As I stated in a previous post, the title of this thread is disturbing because GUILT implies that one is doing something wrong and instantly places the reply as a defense of the wrong that has taken place.

Hunting is not wrong.  There is no guilt to overcome unless we allow a manipulative mind to place that guilt on us with a statement that is a magnificent example of lawyer-speak equal to "do you still beat your wife?"

Hunting is legal.
Hunting in many states is considered a RIGHT of the citizen and protected from harassment, except on outdoor forums.
Hunting supports research and management of wildlife and in most states license fees are the only funds allocated for that activity.

No licensed hunter taking game in accordance to legal rules of fair chase has a reason to prove their innocence to anyone and no one has the right to ask a question framed in this manner.

My opinion is that this thread should be locked down due to irrelevance.

----------


## hunter63

I agree...opinions are not going to change....

----------


## alaskabushman

> My opinion is that this thread should be locked down due to irrelevance.


I agree as well.
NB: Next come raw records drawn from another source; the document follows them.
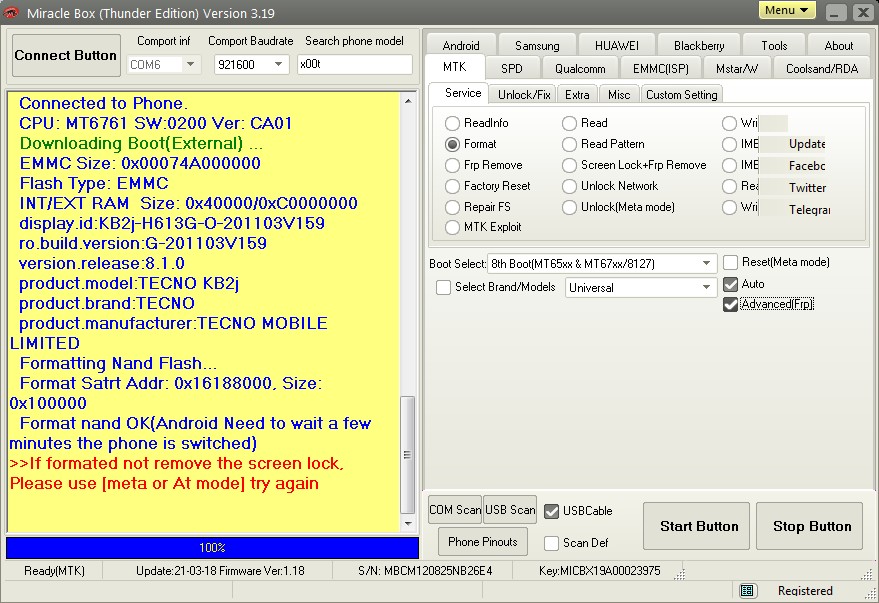Enable the Reset(Meta mode) checkbox

pyautogui.click(x=730, y=263)
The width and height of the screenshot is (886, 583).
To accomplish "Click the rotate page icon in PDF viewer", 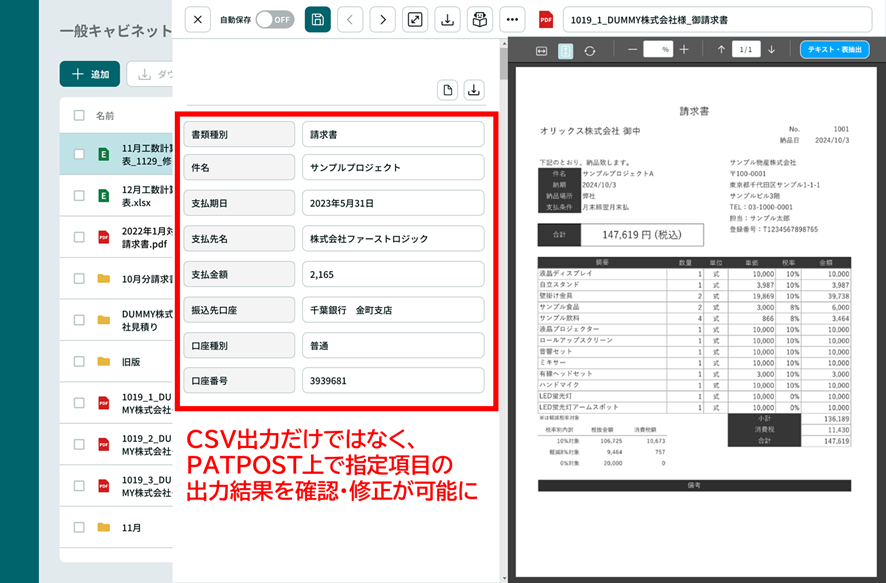I will click(590, 48).
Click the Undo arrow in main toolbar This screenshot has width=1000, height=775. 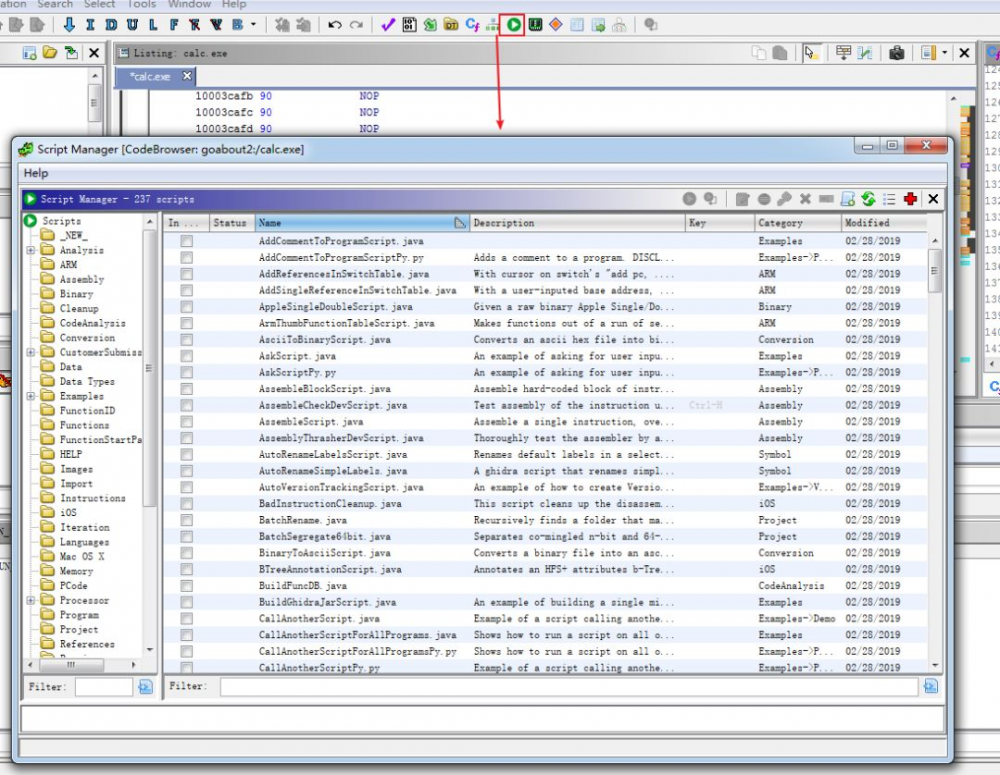pyautogui.click(x=334, y=25)
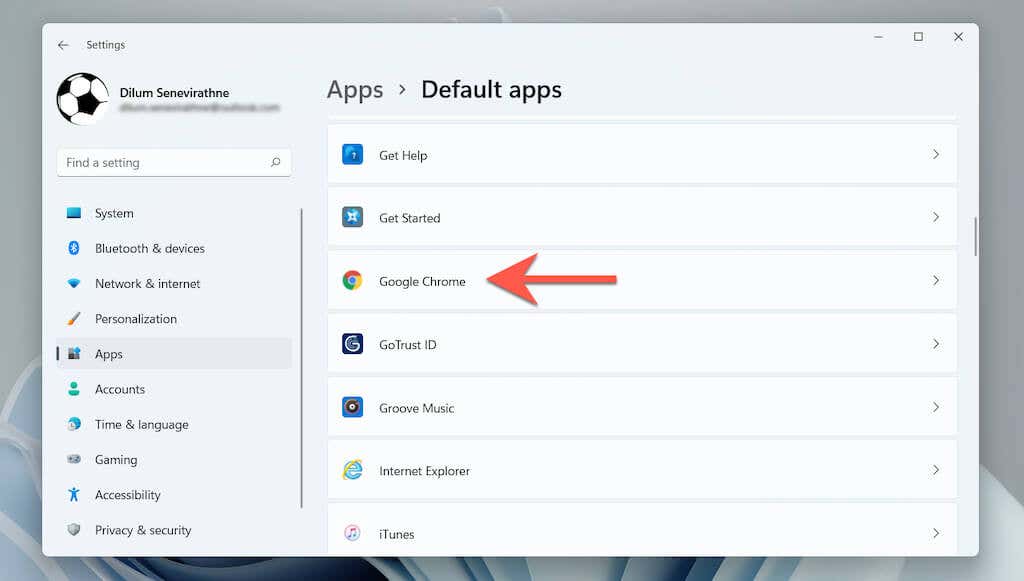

Lets move on to something new.

----------


## crashdive123

No need to close the thread.  Just let it die from inactivity if that is the general feeling.

----------


## Phaedrus

I can't see why people can't comprehend why one would feel guilt from killing another creature.  If on no other level any intelligent, compassionate person should be able to understand it at least as thought experiment.  And those that can't imagine it, try to imagine this- you step on your dog in the middle of the night and she yelps and scrambles off with her tail between her legs.  Would you feel bad at all?  Or what if you had to put down a horse you'd had for many years or a dog you raised from a pup?  There's really no difference between shooting a deer and shooting your dog except in your own mind.  Yet most people would readily do the former and recoil from the latter.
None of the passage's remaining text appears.